►

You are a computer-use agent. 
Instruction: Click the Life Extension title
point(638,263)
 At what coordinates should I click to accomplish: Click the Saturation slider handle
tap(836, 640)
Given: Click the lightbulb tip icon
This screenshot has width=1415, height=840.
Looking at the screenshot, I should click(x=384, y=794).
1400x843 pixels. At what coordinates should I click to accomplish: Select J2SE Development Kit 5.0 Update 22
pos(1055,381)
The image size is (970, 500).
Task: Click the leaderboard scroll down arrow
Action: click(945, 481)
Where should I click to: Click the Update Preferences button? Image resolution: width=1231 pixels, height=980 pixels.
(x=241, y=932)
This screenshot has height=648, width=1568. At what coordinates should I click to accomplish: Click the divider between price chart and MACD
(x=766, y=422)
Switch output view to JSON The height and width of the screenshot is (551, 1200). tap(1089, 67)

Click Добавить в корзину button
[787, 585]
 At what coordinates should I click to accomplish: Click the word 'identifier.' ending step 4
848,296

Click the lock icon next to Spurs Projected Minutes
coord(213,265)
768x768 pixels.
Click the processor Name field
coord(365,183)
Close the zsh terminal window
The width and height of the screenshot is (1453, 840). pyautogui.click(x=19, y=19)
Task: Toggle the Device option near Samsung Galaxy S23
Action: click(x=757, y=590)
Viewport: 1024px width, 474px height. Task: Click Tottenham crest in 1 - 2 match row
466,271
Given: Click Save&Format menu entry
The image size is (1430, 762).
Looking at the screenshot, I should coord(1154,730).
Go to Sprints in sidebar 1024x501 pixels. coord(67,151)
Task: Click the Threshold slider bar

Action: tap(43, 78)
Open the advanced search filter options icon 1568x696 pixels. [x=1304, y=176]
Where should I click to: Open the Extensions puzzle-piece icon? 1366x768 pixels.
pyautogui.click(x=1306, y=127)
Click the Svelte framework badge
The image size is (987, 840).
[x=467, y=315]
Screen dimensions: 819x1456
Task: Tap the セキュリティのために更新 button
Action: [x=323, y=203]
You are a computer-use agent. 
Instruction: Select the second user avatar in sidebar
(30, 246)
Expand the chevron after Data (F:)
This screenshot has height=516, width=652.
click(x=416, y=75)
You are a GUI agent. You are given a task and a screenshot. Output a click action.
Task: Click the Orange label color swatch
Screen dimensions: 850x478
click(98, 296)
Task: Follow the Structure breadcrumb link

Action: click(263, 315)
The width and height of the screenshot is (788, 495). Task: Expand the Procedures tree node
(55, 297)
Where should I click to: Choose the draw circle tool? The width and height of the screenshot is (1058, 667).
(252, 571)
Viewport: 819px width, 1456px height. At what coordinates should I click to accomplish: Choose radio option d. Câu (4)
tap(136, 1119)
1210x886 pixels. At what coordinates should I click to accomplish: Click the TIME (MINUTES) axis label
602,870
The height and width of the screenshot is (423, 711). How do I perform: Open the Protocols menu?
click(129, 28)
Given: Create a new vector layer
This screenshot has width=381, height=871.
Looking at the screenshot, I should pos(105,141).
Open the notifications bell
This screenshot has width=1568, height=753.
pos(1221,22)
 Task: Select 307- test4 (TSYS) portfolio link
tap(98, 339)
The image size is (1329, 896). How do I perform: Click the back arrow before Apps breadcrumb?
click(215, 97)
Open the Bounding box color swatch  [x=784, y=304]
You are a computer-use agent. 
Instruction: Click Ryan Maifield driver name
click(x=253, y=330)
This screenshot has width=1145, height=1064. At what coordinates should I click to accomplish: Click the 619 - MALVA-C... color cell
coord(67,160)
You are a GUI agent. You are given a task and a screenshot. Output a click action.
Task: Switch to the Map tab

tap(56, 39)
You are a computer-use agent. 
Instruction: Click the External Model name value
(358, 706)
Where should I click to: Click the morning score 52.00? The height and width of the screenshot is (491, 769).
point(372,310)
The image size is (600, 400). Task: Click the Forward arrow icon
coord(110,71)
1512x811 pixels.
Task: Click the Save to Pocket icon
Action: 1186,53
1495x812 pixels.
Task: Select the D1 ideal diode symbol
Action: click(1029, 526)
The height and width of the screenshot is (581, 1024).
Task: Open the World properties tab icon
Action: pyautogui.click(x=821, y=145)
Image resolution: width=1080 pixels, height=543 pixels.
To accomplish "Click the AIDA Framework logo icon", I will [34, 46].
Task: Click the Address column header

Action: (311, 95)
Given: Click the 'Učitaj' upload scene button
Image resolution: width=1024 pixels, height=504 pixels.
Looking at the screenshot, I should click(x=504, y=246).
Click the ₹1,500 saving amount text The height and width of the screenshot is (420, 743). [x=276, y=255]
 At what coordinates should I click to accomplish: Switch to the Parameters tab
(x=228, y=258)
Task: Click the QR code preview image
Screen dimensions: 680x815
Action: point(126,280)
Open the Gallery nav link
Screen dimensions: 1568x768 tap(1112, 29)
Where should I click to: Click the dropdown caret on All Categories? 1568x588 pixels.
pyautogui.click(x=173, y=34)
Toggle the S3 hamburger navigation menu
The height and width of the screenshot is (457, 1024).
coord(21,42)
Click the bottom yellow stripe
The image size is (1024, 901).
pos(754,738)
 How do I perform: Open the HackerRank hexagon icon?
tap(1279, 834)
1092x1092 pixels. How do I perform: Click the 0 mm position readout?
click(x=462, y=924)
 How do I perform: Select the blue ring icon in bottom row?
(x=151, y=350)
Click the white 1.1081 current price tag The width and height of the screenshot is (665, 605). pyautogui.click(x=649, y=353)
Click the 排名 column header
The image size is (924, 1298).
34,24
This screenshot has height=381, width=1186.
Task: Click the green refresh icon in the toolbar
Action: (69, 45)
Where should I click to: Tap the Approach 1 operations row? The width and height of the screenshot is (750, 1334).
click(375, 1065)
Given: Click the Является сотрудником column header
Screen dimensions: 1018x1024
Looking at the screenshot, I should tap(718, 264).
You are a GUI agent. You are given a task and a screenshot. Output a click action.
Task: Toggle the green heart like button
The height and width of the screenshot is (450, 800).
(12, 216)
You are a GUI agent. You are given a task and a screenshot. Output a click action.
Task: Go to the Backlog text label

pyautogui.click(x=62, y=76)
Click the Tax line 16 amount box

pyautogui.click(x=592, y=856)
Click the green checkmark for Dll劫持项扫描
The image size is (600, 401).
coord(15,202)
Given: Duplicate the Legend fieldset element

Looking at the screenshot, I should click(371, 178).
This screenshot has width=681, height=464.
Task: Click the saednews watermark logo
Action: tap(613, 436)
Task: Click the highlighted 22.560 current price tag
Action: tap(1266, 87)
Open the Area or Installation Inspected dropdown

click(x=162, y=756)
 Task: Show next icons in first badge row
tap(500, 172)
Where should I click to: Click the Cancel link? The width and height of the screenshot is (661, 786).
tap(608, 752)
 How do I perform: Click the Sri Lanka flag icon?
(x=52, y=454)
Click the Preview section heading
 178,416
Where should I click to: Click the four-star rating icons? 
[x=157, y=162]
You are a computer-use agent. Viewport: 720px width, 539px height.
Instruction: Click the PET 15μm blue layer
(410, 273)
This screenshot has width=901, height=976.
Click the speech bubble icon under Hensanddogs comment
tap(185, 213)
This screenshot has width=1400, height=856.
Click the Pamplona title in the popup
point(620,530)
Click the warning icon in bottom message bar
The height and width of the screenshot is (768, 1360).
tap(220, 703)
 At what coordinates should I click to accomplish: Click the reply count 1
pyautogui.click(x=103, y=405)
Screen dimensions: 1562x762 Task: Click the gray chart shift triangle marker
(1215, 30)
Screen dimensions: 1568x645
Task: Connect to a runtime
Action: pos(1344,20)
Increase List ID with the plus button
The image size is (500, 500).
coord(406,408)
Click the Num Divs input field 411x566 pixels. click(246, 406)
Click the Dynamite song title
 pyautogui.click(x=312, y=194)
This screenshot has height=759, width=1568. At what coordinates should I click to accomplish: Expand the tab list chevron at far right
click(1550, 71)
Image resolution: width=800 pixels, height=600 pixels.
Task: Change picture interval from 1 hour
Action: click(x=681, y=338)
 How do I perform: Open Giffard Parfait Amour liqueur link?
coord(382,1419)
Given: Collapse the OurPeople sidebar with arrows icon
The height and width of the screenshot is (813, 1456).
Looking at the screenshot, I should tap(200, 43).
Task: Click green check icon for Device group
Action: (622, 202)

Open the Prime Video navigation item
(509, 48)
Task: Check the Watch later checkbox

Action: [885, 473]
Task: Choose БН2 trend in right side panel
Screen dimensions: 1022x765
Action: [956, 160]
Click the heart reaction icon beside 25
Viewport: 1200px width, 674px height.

◄

PROBLEM STATEMENT:
Restate, word for word, the listing above from its first line through the line that contains "Open the advanced", keeping both of those lines.

ANSWER AREA:
You are a computer-use agent. 
Instruction: Click the Life Extension title
point(638,263)
 At what coordinates should I click to accomplish: Click the Saturation slider handle
tap(836, 640)
Given: Click the lightbulb tip icon
This screenshot has width=1415, height=840.
Looking at the screenshot, I should click(x=384, y=794).
1400x843 pixels. At what coordinates should I click to accomplish: Select J2SE Development Kit 5.0 Update 22
pos(1055,381)
The image size is (970, 500).
Task: Click the leaderboard scroll down arrow
Action: click(945, 481)
Where should I click to: Click the Update Preferences button? Image resolution: width=1231 pixels, height=980 pixels.
(x=241, y=932)
This screenshot has height=648, width=1568. At what coordinates should I click to accomplish: Click the divider between price chart and MACD
(x=766, y=422)
Switch output view to JSON The height and width of the screenshot is (551, 1200). tap(1089, 67)

Click Добавить в корзину button
[787, 585]
 At what coordinates should I click to accomplish: Click the word 'identifier.' ending step 4
848,296

Click the lock icon next to Spurs Projected Minutes
coord(213,265)
768x768 pixels.
Click the processor Name field
coord(365,183)
Close the zsh terminal window
The width and height of the screenshot is (1453, 840). pyautogui.click(x=19, y=19)
Task: Toggle the Device option near Samsung Galaxy S23
Action: click(x=757, y=590)
Viewport: 1024px width, 474px height. Task: Click Tottenham crest in 1 - 2 match row
466,271
Given: Click Save&Format menu entry
The image size is (1430, 762).
Looking at the screenshot, I should coord(1154,730).
Go to Sprints in sidebar 1024x501 pixels. coord(67,151)
Task: Click the Threshold slider bar

Action: tap(43, 78)
Open the advanced search filter options icon 1568x696 pixels. [x=1304, y=176]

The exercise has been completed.